** begin INPUT **
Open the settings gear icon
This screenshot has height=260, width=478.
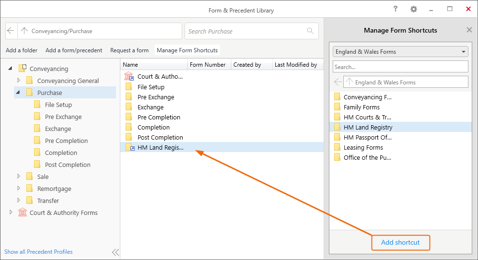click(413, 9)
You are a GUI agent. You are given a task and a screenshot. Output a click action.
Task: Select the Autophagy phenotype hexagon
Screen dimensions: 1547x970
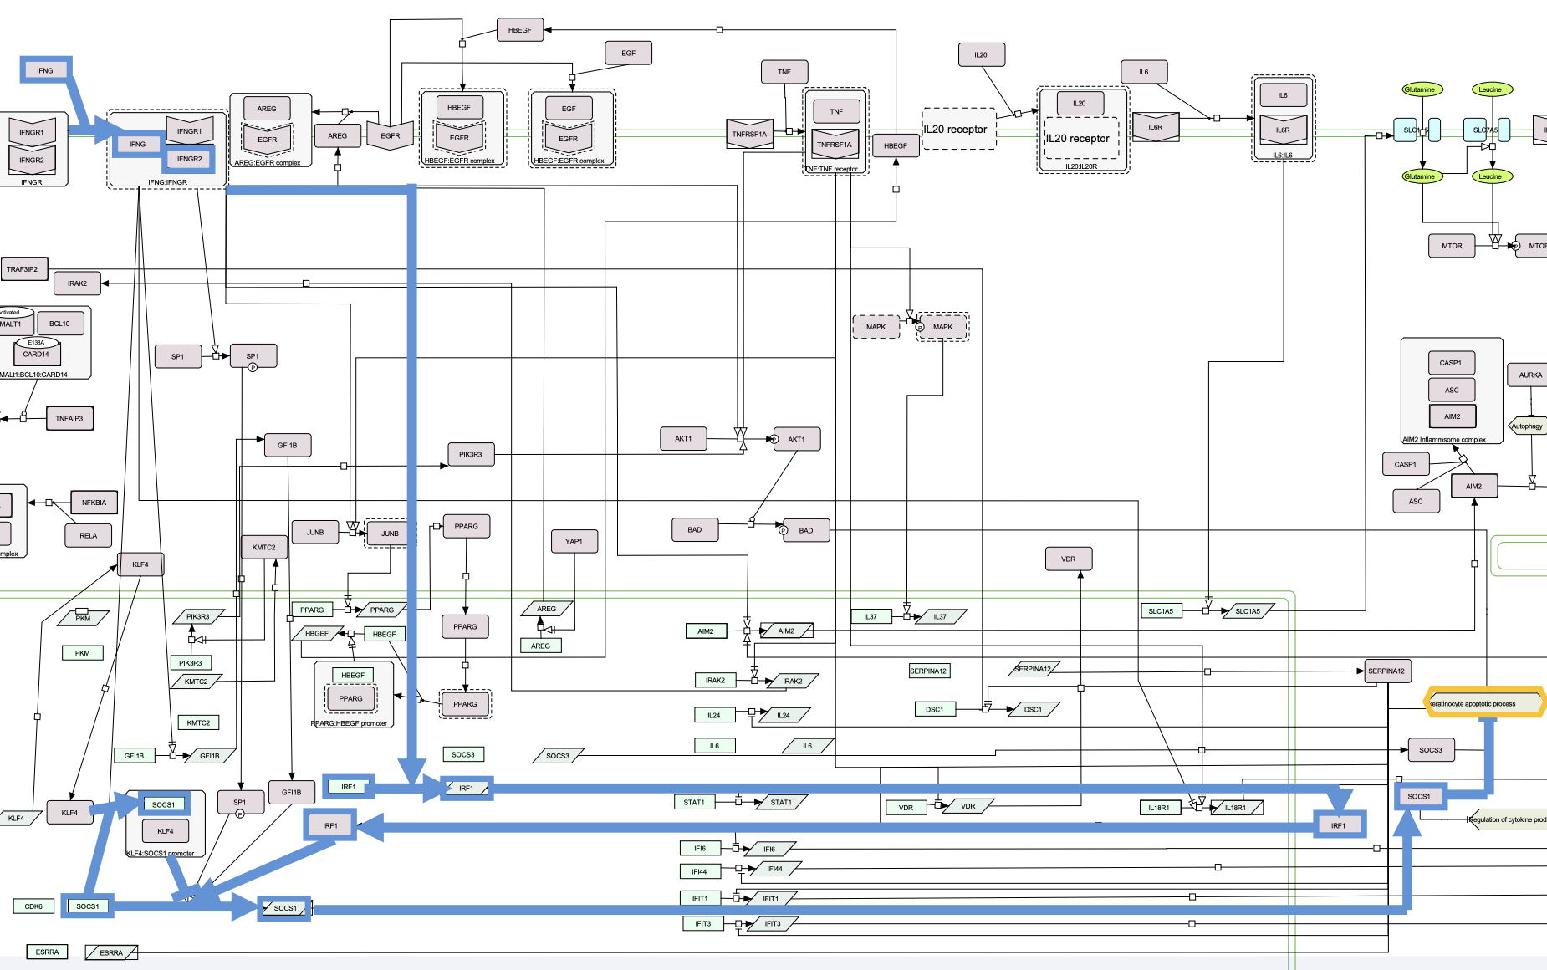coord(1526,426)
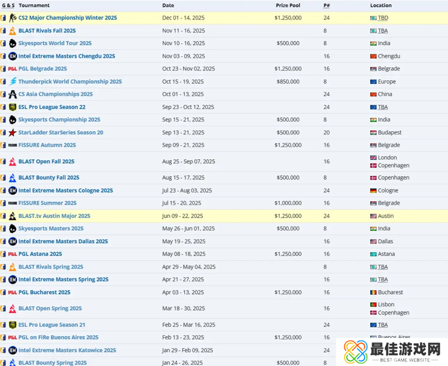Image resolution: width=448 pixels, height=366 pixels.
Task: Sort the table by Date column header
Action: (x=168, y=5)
** end INPUT **
INSTRUCTIONS FOR THE TASK
Please rewrite all of the data above as a numbered list, leaving out the blank lines and the pictures.

SOLUTION TO THIS TASK
1. Open the settings gear icon
2. This screenshot has height=260, width=478.
3. click(413, 9)
4. You are a GUI agent. You are given a task and a screenshot. Output a click action.
5. Task: Select the Autophagy phenotype hexagon
6. Screen dimensions: 1547x970
7. coord(1526,426)
8. Image resolution: width=448 pixels, height=366 pixels.
9. Task: Sort the table by Date column header
10. Action: (x=168, y=5)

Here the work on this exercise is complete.